Allowing Lizzy to recolonize Singapore would give you a nonpartisan head of state =)

Matilah_Singapura said...

A president appointed by the govt and select members of the community is the safest system.

The absolute WORST system to have is a president elected by POPULAR vote.

The day that happens, kiss your motherland goodbye.

Matilah_Singapura said...


In fact, there should be no or very limited presidential powers.

Singapore is by definition, a constitutional republic, which means basically the people are in-charge and therefore they get the government they deserve.

The president should only be limited to a sort of 'symbol' of the constitution and his 'powers' (if any) limited to telling the government if it is acting constitutionally or breaking the law. But he has no 'power'. The People are the ones with the 'power' to choose the government and the type of political flavour they want.

Anonymous said...

"A president appointed by the govt and select members of the community is the safest system."

A president is supposed to keep the government in check. But if it is to be appointed by the government... I'm not sure if I follow your logic.

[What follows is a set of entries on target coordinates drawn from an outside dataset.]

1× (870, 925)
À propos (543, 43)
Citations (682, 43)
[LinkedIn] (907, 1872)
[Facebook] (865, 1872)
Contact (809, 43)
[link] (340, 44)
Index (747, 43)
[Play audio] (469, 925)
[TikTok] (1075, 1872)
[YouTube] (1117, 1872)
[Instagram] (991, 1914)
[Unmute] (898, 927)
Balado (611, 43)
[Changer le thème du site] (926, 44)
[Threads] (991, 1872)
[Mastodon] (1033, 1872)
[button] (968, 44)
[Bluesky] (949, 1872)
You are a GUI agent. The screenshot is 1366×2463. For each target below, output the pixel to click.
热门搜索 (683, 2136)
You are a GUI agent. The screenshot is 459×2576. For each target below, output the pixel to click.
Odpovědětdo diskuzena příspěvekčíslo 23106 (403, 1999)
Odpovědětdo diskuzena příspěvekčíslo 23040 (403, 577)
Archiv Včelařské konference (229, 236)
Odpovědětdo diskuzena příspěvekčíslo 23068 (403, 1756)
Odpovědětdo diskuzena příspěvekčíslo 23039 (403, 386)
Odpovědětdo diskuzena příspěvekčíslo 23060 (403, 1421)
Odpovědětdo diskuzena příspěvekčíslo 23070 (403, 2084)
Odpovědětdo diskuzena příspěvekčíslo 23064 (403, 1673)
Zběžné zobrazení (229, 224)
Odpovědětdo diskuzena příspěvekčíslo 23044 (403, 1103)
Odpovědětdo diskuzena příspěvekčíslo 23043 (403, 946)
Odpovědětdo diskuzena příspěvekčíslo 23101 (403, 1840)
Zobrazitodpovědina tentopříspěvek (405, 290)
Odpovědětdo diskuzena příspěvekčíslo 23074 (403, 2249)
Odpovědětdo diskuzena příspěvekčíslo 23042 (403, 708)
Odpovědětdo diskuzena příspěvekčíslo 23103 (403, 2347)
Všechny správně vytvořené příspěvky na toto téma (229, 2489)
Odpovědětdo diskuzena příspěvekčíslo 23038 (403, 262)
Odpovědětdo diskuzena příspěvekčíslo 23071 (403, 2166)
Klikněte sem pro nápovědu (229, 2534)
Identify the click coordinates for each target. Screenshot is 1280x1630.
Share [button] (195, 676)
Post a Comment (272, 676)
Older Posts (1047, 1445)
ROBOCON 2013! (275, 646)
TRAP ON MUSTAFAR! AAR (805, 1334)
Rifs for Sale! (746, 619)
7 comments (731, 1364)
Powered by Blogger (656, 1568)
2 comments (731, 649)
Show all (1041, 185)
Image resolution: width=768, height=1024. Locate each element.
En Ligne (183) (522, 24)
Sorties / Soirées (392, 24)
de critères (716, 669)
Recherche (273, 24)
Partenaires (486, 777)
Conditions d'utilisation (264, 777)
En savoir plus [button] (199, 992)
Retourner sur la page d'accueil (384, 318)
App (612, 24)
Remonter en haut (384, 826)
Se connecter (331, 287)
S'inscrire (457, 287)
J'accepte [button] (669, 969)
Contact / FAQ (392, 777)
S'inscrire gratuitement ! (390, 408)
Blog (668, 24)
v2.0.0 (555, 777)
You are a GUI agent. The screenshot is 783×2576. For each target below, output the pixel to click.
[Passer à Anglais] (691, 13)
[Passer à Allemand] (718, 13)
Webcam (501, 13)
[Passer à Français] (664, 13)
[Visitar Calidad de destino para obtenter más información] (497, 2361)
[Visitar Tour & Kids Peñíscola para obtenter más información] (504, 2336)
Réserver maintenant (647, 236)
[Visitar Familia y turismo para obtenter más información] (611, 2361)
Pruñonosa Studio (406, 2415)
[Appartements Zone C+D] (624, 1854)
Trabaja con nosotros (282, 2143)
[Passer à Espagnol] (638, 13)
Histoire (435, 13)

What's the point of having a presidential figure in this case? It's not as if there will churn out a non-partisan, benevolent figure who upholds the law.

redbean said...

i don't think we think the office of the presidency. a big waste of tax payers money.

Matilah_Singapura said...

I agree. However a republic must have a president. However with no power, that means anyone can be president. Just pick a man or woman 'achiever' and appoint them for a term — and make it an honorary position.

Afterall, what does a no power president have to do? Open and close parliament, cut ribbons, do charity work... how hard is that?

An honourary position should come with a small honourarium — no more than 2k a month to cover 'expenses'.

redbean said...

oops, i meant to say 'i don't think we need a president.'

yes, for once i agree with matilah. we need to go back to our ceremonial presidents and just pay him an honorarium. also save on the big retinue of positions around the presidency.